From: Dave Chinner <dchinner@redhat.com>

To remove most of the remaining direct references to the inode
reference count, add an iref_read() accessor function to read the
current reference count.  New users of this function should be
frowned upon, as there is rarely a good reason for looking at the
current reference count.

Signed-off-by: Dave Chinner <dchinner@redhat.com>
---
 arch/powerpc/platforms/cell/spufs/file.c |    2 +-
 drivers/staging/pohmelfs/inode.c         |   10 +++++-----
 fs/btrfs/inode.c                         |    6 +++---
 fs/ceph/mds_client.c                     |    2 +-
 fs/cifs/inode.c                          |    2 +-
 fs/ext3/ialloc.c                         |    4 ++--
 fs/ext4/ialloc.c                         |    4 ++--
 fs/fs-writeback.c                        |    2 +-
 fs/hpfs/inode.c                          |    2 +-
 fs/inode.c                               |   10 ++++++++++
 fs/locks.c                               |    2 +-
 fs/logfs/readwrite.c                     |    2 +-
 fs/nfs/inode.c                           |    4 ++--
 fs/notify/inode_mark.c                   |   11 +++++------
 fs/reiserfs/stree.c                      |    2 +-
 fs/smbfs/inode.c                         |    2 +-
 fs/ubifs/super.c                         |    2 +-
 fs/xfs/linux-2.6/xfs_trace.h             |    2 +-
 fs/xfs/xfs_inode.h                       |    2 +-
 include/linux/fs.h                       |    1 +
 20 files changed, 42 insertions(+), 32 deletions(-)
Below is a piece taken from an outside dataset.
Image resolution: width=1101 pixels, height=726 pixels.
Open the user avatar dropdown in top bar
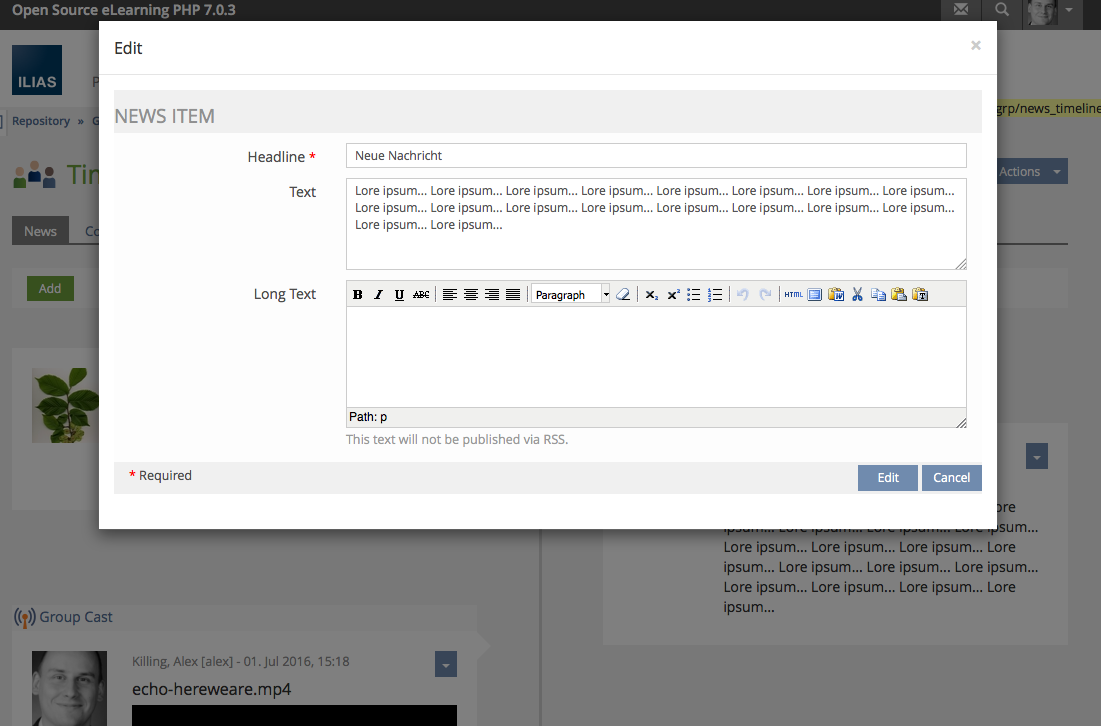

diff --git a/arch/powerpc/platforms/cell/spufs/file.c b/arch/powerpc/platforms/cell/spufs/file.c
index 1a40da9..2e4263c 100644
--- a/arch/powerpc/platforms/cell/spufs/file.c
+++ b/arch/powerpc/platforms/cell/spufs/file.c
@@ -1549,7 +1549,7 @@ static int spufs_mfc_open(struct inode *inode, struct file *file)
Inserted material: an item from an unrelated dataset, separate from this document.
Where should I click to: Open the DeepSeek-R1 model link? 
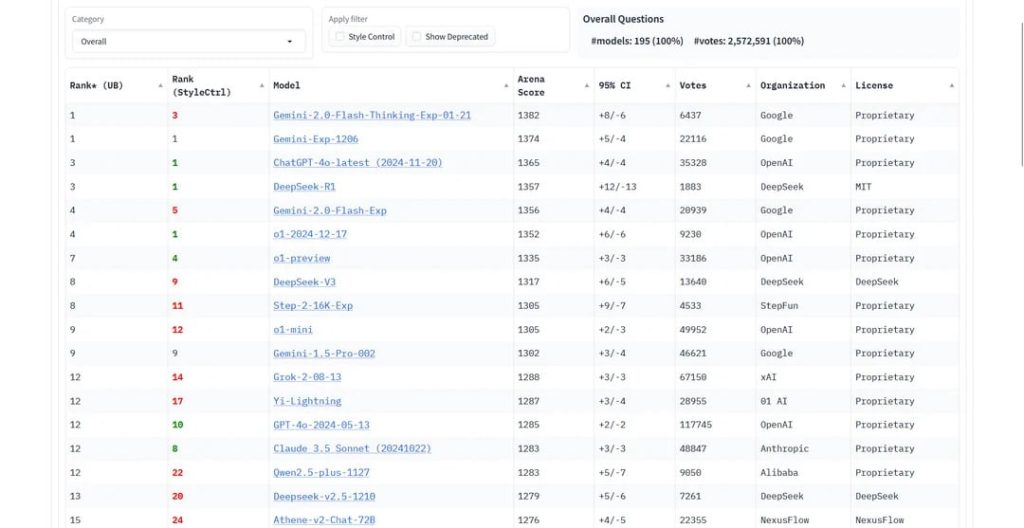304,187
 	if (ctx->owner != current->mm)
 		return -EINVAL;
 
-	if (atomic_read(&inode->i_count) != 1)
+	if (iref_read(inode) != 1)
 		return -EBUSY;
 
 	mutex_lock(&ctx->mapping_lock);
diff --git a/drivers/staging/pohmelfs/inode.c b/drivers/staging/pohmelfs/inode.c
index 97dae29..d8a308d 100644
--- a/drivers/staging/pohmelfs/inode.c
+++ b/drivers/staging/pohmelfs/inode.c
@@ -1289,11 +1289,11 @@ static void pohmelfs_put_super(struct super_block *sb)
 		dprintk("%s: ino: %llu, pi: %p, inode: %p, count: %u.\n",
 				__func__, pi->ino, pi, inode, count);
 
-		if (atomic_read(&inode->i_count) != count) {
+		if (iref_read(inode) != count) {
 			printk("%s: ino: %llu, pi: %p, inode: %p, count: %u, i_count: %d.\n",
 					__func__, pi->ino, pi, inode, count,
-					atomic_read(&inode->i_count));
-			count = atomic_read(&inode->i_count);
+					iref_read(inode));
+			count = iref_read(inode);
 			in_drop_list++;
 		}
 
@@ -1305,7 +1305,7 @@ static void pohmelfs_put_super(struct super_block *sb)
 		pi = POHMELFS_I(inode);
 
 		dprintk("%s: ino: %llu, pi: %p, inode: %p, i_count: %u.\n",
-				__func__, pi->ino, pi, inode, atomic_read(&inode->i_count));
+				__func__, pi->ino, pi, inode, iref_read(inode));
 
 		/*
 		 * These are special inodes, they were created during
@@ -1313,7 +1313,7 @@ static void pohmelfs_put_super(struct super_block *sb)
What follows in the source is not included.